● **WHAT YOU WILL DO**: Your response should be the complete set of records, reproduced exactly.

● **MATERIAL TO PROCESS**:
|---|

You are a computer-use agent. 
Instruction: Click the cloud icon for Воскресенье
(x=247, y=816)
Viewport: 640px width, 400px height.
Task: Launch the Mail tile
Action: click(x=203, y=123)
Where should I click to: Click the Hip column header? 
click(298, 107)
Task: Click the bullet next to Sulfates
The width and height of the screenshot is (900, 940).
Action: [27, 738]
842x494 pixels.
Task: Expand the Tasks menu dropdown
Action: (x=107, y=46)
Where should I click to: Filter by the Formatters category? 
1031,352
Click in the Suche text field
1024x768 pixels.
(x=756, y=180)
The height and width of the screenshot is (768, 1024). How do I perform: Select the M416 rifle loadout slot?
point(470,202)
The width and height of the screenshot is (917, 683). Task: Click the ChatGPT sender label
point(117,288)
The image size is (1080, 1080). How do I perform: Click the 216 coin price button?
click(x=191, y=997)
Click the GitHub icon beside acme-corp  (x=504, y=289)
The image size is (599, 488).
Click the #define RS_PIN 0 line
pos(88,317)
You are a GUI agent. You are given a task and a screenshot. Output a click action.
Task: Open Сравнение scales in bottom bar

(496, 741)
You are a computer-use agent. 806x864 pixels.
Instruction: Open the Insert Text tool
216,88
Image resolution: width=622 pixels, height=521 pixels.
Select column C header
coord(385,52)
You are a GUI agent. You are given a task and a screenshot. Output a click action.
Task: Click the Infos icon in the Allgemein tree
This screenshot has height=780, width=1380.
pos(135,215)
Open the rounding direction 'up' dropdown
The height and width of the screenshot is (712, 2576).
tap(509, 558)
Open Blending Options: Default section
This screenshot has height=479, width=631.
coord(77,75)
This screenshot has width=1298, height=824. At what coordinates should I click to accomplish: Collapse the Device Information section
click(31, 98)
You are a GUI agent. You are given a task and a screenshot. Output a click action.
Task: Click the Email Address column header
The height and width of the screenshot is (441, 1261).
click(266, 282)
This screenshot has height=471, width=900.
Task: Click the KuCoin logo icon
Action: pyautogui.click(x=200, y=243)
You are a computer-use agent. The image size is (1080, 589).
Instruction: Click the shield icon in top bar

|---|

● **TASK RESPONSE**:
You are a computer-use agent. 
Instruction: Click the cloud icon for Воскресенье
(x=247, y=816)
Viewport: 640px width, 400px height.
Task: Launch the Mail tile
Action: click(x=203, y=123)
Where should I click to: Click the Hip column header? 
click(298, 107)
Task: Click the bullet next to Sulfates
The width and height of the screenshot is (900, 940).
Action: [27, 738]
842x494 pixels.
Task: Expand the Tasks menu dropdown
Action: (x=107, y=46)
Where should I click to: Filter by the Formatters category? 
1031,352
Click in the Suche text field
1024x768 pixels.
(x=756, y=180)
The height and width of the screenshot is (768, 1024). How do I perform: Select the M416 rifle loadout slot?
point(470,202)
The width and height of the screenshot is (917, 683). Task: Click the ChatGPT sender label
point(117,288)
The image size is (1080, 1080). How do I perform: Click the 216 coin price button?
click(x=191, y=997)
Click the GitHub icon beside acme-corp  (x=504, y=289)
The image size is (599, 488).
Click the #define RS_PIN 0 line
pos(88,317)
You are a GUI agent. You are given a task and a screenshot. Output a click action.
Task: Open Сравнение scales in bottom bar

(496, 741)
You are a computer-use agent. 806x864 pixels.
Instruction: Open the Insert Text tool
216,88
Image resolution: width=622 pixels, height=521 pixels.
Select column C header
coord(385,52)
You are a GUI agent. You are given a task and a screenshot. Output a click action.
Task: Click the Infos icon in the Allgemein tree
This screenshot has height=780, width=1380.
pos(135,215)
Open the rounding direction 'up' dropdown
The height and width of the screenshot is (712, 2576).
tap(509, 558)
Open Blending Options: Default section
This screenshot has height=479, width=631.
coord(77,75)
This screenshot has width=1298, height=824. At what coordinates should I click to accomplish: Collapse the Device Information section
click(31, 98)
You are a GUI agent. You are given a task and a screenshot. Output a click action.
Task: Click the Email Address column header
The height and width of the screenshot is (441, 1261).
click(266, 282)
This screenshot has height=471, width=900.
Task: Click the KuCoin logo icon
Action: pyautogui.click(x=200, y=243)
You are a computer-use agent. The image size is (1080, 589).
Instruction: Click the shield icon in top bar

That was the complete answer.